Estrasburgo es la gota que desborda el vaso, pues no hay ningún español con dos dedos de frente que no piense que, como ha dicho la presidenta de la AVT, el Gobierno de la cuarta economía del euro «podía haber hecho mucho más» por evitar una ignominia así.
Es cierto que la doctrina Parot implicaba una interpretación discutible del sistema de liquidación de condena, pero ni el Tribunal Supremo ni el Constitucional, con eminentes juristas en sus filas, entendieron que eso vulnerara la irretroactividad de las normas penales. ¿Cómo es posible entonces que el Estado español pierda una votación en la que se jugaba tanto por un humillante 17-0, 16-1 o 15-2, según los apartados de la sentencia?
Esto sólo puede deberse a que todos los jueces del Tribunal Europeo tengan una especial inquina hacia España, o a que no se les haya transmitido con suficiente insistencia y claridad la trascendencia de su decisión. ¿A qué bufetes especializados o equipos de lobistas se ha contratado? ¿Cuántas delegaciones judiciales españolas han visitado Estrasburgo en estos meses críticos en los que se estaba cocinando la sentencia de la Gran Sala? ¿Cuántas giras ha realizado el presidente del Gobierno por los países con representantes en ese tribunal? ¿Cuántas reuniones han celebrado los titulares de Exteriores y Justicia con sus homólogos para hablar en concreto de este asunto?
Especialmente escandalosa resulta la conducta de Luis López Guerra, representante español en el Tribunal que, cual nuevo híbrido de Bellido Dolfos y el conde don Julián, ha apuñalado por la espalda a la nación y ha abierto las puertas a la invasión de nuestra dignidad por las hordas proetarras. La infame guerra de Luis López –tan comprensivo en su momento con los GAL como para merecer que le hagan patrono de la Fundación Felipe González– ha consistido en ir captando a sus compañeros hasta conseguir la destrucción del escudo que protegía la memoria de las víctimas del escarnio al que ahora están siendo sometidas.
Se comprenderá que si el juez español intrigaba contra España, poco o nada cabía esperar del desenlace. Fue un gravísimo error nombrarle –a no ser que se hiciera precisamente para eso– pues personificaba el falso progresismo que tanto daño ha causado a la seguridad jurídica desde la llegada de la democracia; pero lo verdaderamente imperdonable es no haberle recusado ahora.
El argumento era bien sencillo: López Guerra formaba parte del poder ejecutivo como secretario de Estado de Justicia cuando se mantuvieron reuniones con ETA en las que la banda exigió la derogación de la doctrina Parot. Según mis noticias, alguien con muy profundo conocimiento de las normas del Tribunal de Estrasburgo propuso al Gobierno, en fecha nada lejana, que procediera a esa recusación y la medida fue desdeñada.
¿Está en condiciones el Gobierno de desmentirlo? Si el presidente no comparece inmediatamente en el Parlamento y demuestra lo contrario, explicando todas sus gestiones e iniciativas, habrá que atribuirle una desidia culpable e incluso dolosa en esta decisiva encrucijada. Habrá que pensar que, en el fondo, en Estrasburgo ha ocurrido lo que el presidente deseaba y que, por mucho que se reúna ahora con las víctimas, esta sentencia es la que encaja en la hoja de ruta pactada para comprar el adiós a las armas a los terroristas. Como bien acaba de explicar Mayor Oreja, ETA no está derrotada; sólo se encuentra «agazapada», a la espera de que la excarcelación de Arnaldo Otegi le permita lanzar su asalto al poder.
¿Sigue pensando a estas alturas el líder del PP que, tal y como aseguró en noviembre de 2011, avalando lo acordado por el presidente del Gobierno, no se pagó «precio político» por el fin de los atentados?

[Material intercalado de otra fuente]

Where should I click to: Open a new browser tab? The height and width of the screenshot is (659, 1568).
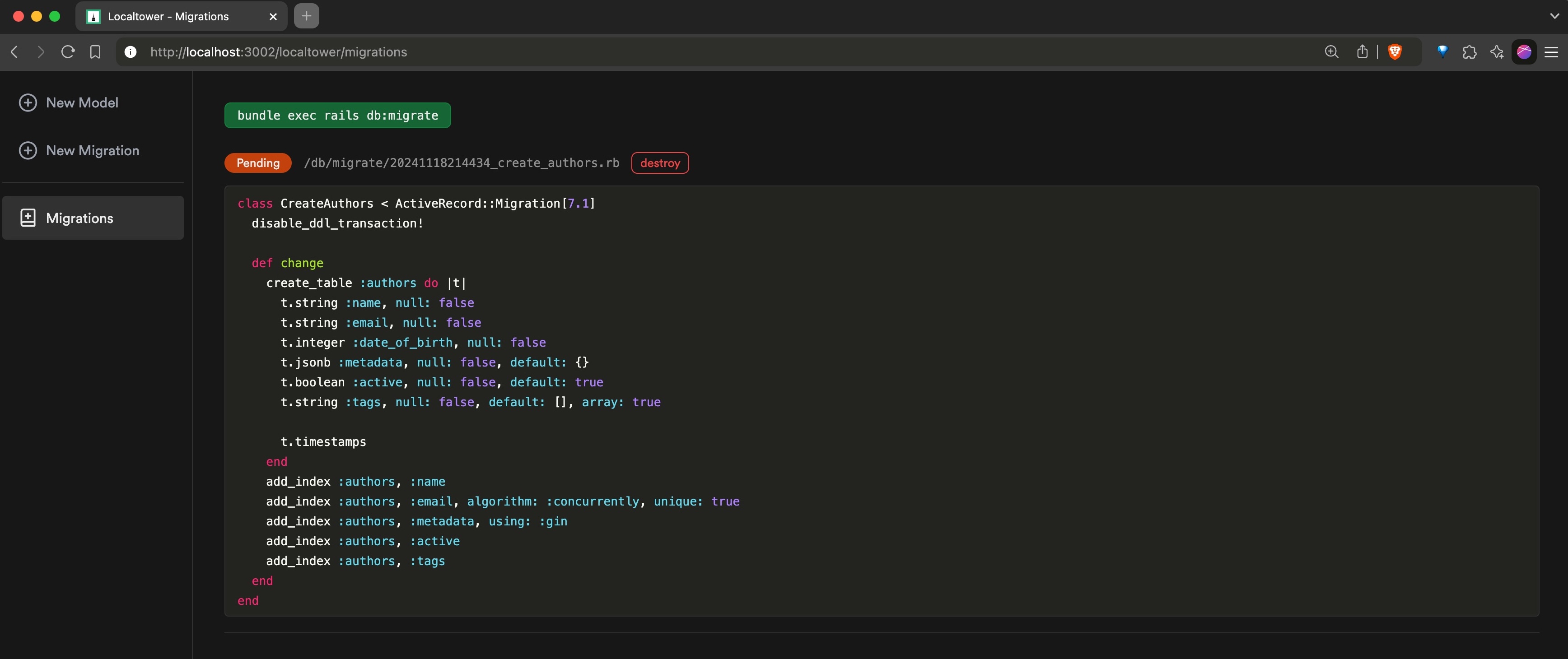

Esta sentencia cruel y detestable no es sino la última llamarada de una caravana de horrendas antorchas, que incluye ya las candidaturas de Bildu, la legalización de Sortu, la excarcelación de Bolinaga por decisión del Gobierno y la absolución del delito de colaboración con ETA de los policías que ejecutaron el encargo del chivatazo del Faisán. La decisión del Fiscal del Estado de no recurrir el fallo de la Audiencia, pese a su raquítica arboladura jurídica e intelectual, es por cierto el mejor reflejo del ansia del Gobierno que le nombró por enterrar cuanto antes este episodio hediondo.
La única alternativa que cabe frente a la hipótesis de que el Gobierno haya contribuido con deliberada pasividad a la sentencia de Estrasburgo es su total incompetencia. No cabe descartarla, pues también contamos ya con una serie histórica formada por hechos tan recientes.